Exercise aim
Could you copy the listing word for word from the line containing "1427x840 pixels. How" through the line containing "pos(96,496)"? Leave out the pictures.

--- Given records ---

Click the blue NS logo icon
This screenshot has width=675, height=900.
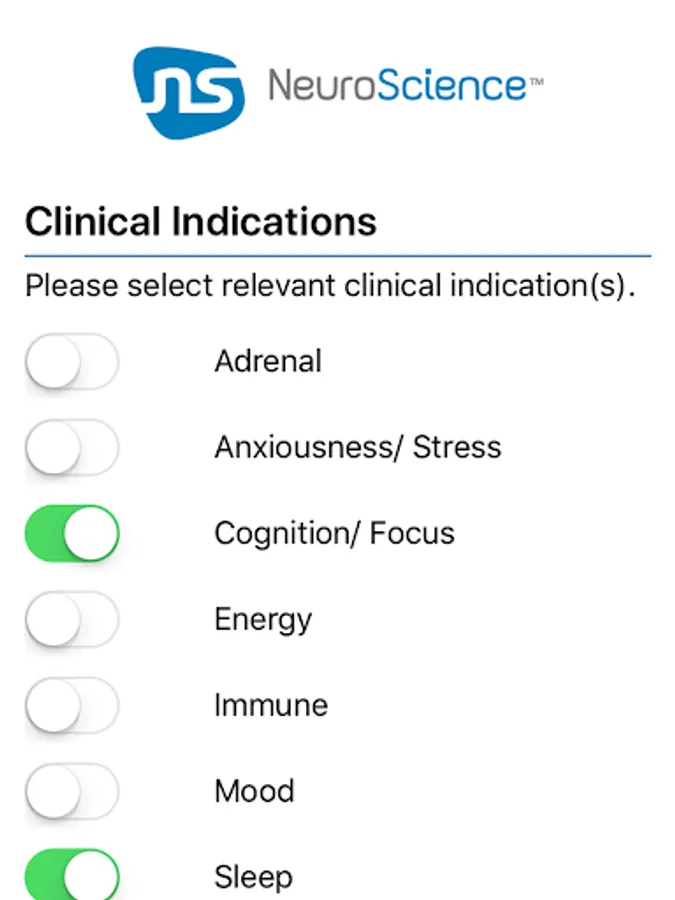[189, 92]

---
--- Given records ---

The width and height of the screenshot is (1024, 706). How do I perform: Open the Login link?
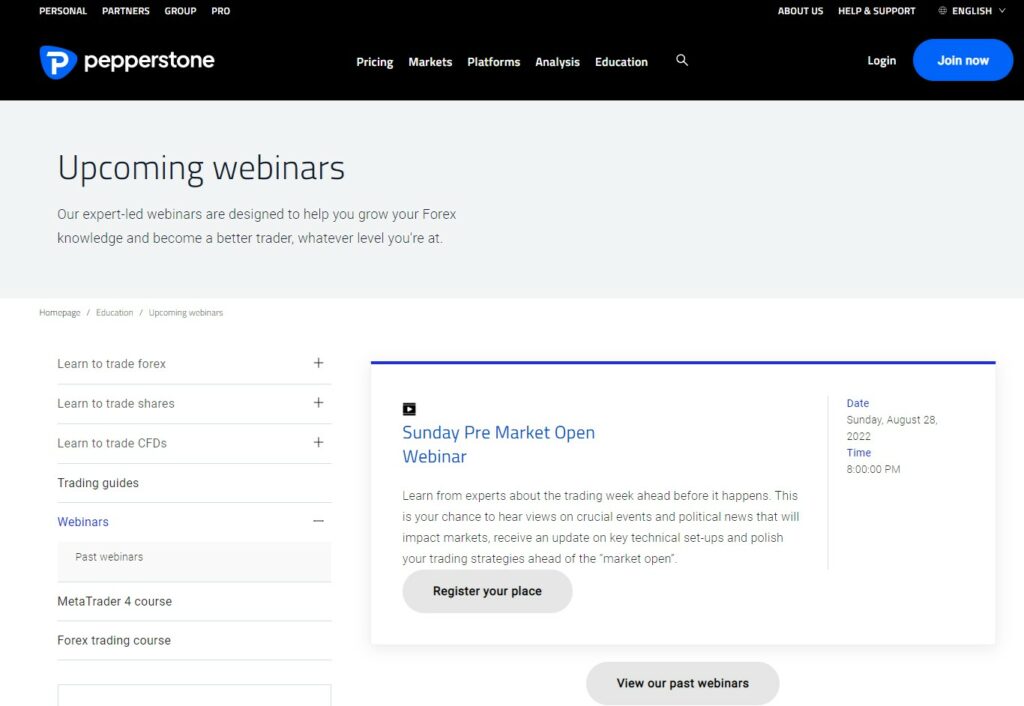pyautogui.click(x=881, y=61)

---
--- Given records ---

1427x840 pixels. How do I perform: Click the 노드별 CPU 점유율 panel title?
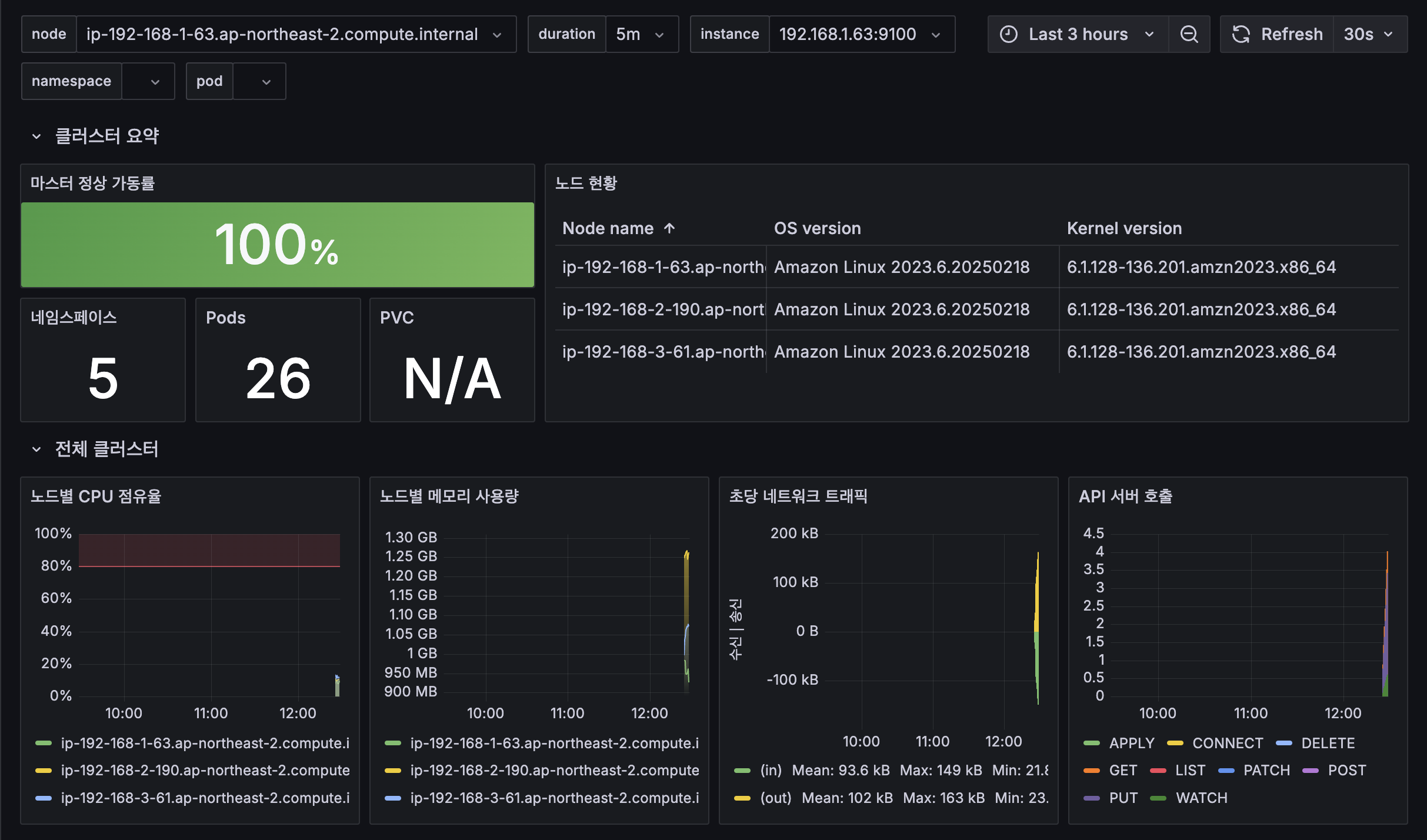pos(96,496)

---

In response
1427x840 pixels. How do I perform: Click the 노드별 CPU 점유율 panel title?
pos(96,496)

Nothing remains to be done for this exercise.